Per la prudenza l’uomo è sempre presente a se stesso e controlla e vigila

affinché non entri in lui alcun appetito disordinato. Per la prudenza l’uomo è certo

di mantenere la parola data a qualunque costo, anche a quello della vita in quanto

egli non si impegna se non dopo lunga meditazione. Prudenza, come vita collettiva

è nemica dei facili entusiasmi ed è contraria a qualsiasi separazione di parte, di

casta o di censo, sia essa o meno istituzionalizzata in partiti di qualsivoglia colore

o in gruppi di qualsivoglia potere.

La prudenza scorda le parole ma indaga e si conferma nel pensiero.

Riassume se stessa in bontà, gentilezza, cortesia, fraternità.

La FORTEZZA. Per Virtù della fortezza l’uomo non segue ogni mutamento a

seconda che gli giovi o lo danneggi. Egli è fedele alla sua coscienza e non ne

rinnega gli imperativi per minacce, violenze, lusinghe o imposizioni. La fortezza

induce alle privazioni ed alle lotte, fa l’uomo sereno del dolore e calmo nella

sofferenza.

Per Virtù della fortezza l’uomo non recede per tentazione alcuna dai suoi

proponimenti; sopra il piacere pone il dovere e sopra il lucro il bene operare,

L’uomo forte non calpesta il debole, non umilia chi è umiliato, non opprime gli

oppressi. Egli zela la legge e la difende innanzi a chiunque senza temere i potenti

della terra né curare le lusinghe della ricchezza. Per Virtù della fortezza l’uomo

segue il proprio ideale sino alla morte et ultra, Fortezza è uguale a pazienza. Saper

pazientare, saper soffrire serenamente.

La GIUSTIZIA. Per Virtù della giustizia l’uomo è attento e scrupoloso

affinché il fratello non abbia a subire da lui danno alcuno.

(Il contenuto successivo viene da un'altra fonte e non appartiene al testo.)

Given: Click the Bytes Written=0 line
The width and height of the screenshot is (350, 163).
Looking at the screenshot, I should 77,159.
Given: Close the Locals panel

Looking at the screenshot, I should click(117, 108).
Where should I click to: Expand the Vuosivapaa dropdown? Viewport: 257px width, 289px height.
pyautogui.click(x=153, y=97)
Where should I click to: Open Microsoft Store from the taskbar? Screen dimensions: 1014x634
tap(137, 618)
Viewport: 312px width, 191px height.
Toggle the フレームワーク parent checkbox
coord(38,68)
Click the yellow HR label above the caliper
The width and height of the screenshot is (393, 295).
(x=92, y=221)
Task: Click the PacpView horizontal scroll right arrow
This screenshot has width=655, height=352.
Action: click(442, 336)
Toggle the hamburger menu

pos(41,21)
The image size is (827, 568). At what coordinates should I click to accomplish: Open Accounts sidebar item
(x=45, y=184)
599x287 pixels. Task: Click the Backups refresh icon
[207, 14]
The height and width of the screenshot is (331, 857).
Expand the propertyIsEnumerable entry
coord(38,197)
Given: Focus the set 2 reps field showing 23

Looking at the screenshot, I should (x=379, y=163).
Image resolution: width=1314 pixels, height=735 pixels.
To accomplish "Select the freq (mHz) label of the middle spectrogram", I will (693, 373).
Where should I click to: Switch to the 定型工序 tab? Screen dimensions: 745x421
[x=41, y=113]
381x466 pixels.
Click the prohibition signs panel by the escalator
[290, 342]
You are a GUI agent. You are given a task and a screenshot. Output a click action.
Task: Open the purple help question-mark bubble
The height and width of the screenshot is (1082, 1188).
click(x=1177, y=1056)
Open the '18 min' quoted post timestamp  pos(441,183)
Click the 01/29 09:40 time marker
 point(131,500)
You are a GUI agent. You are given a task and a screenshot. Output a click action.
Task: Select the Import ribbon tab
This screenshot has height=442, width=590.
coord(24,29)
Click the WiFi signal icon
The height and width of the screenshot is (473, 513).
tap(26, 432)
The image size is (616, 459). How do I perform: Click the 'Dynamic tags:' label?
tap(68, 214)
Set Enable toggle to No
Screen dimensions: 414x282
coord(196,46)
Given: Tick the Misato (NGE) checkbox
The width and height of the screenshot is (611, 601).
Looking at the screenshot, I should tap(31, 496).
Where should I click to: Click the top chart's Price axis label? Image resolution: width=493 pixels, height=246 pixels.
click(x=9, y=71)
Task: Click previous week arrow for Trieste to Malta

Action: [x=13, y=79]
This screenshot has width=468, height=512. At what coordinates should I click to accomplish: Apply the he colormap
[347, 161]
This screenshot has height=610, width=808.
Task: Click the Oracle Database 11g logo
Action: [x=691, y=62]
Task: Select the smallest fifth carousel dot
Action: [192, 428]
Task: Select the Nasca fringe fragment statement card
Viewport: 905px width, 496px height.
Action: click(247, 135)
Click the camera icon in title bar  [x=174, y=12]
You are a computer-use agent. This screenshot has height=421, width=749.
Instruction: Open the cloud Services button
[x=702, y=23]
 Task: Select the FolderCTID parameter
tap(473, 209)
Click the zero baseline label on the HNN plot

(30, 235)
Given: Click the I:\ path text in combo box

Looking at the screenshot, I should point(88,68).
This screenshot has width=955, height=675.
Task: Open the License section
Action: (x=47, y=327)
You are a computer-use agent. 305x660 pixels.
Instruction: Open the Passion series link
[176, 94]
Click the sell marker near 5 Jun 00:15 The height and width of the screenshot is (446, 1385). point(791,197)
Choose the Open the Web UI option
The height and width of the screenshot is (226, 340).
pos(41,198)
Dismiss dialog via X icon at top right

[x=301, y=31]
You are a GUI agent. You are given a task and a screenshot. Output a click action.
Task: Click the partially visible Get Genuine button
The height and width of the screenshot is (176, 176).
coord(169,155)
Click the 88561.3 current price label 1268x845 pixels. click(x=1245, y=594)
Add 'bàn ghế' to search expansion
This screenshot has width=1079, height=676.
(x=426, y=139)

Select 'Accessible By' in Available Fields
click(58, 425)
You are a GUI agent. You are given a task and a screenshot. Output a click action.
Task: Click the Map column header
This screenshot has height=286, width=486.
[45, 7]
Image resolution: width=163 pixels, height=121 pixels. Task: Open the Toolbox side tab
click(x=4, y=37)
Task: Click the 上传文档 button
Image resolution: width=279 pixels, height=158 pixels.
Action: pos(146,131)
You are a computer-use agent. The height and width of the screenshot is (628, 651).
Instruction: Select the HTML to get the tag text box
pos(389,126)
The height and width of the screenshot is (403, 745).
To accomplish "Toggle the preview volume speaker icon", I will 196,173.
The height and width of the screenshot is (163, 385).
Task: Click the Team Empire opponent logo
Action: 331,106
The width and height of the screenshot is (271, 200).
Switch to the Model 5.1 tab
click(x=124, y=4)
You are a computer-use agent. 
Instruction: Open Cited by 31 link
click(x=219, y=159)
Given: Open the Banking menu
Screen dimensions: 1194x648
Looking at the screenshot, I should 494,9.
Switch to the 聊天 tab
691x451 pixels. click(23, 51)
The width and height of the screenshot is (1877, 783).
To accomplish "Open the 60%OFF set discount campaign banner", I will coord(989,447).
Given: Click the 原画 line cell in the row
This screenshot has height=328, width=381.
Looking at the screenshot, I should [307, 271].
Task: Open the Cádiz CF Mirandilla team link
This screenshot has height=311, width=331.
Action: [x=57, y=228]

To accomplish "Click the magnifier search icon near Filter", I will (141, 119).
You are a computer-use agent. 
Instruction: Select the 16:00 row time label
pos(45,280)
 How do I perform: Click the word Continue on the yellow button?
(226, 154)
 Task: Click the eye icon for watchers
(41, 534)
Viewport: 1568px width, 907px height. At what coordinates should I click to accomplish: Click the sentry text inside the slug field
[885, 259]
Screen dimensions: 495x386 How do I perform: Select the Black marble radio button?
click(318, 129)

Cura di obbedire ad

ogni legge, anche alle più dure e si adopera a mutarle in meglio solo a costo del

proprio personale sacrificio.

Per Virtù di giustizia l’uomo non è aspro nel rimprovero né duro nel

comando e non esige dagli altri più di quanto non esiga da se stesso. Per virtù di

giustizia l’uomo paga i propri debiti morali e materiali e cura di non contrarne

altri,

Per Virtù di giustizia non lesina la mercede a chi lavora per lui e cura di non

nuocere agli altri con l’esempio disordinato.

Ha pietà per ogni colpa commessa da altri ed in essa cerca sempre

l’attenuante o la giustificazione.

Per Virtù di giustizia l’uomo elegge essere colpito anziché colpire, non

rifiuta la sua vita all’idealità più alta e mantiene i propri impegni ad ogni costo.

Per Virtù di giustizia l’uomo è fedele al suo Dio, alla sua Patria ed alla sua

coscienza.

Una risposta ad una domanda semplice: «che si deve fare?». Con queste

parole non si è certo data risposta ad ogni domanda. Però da queste già si può dire:

«chi ha orecchie per intendere, intenda».

La risposta agli altri «perché» è già dentro di ognuno di noi.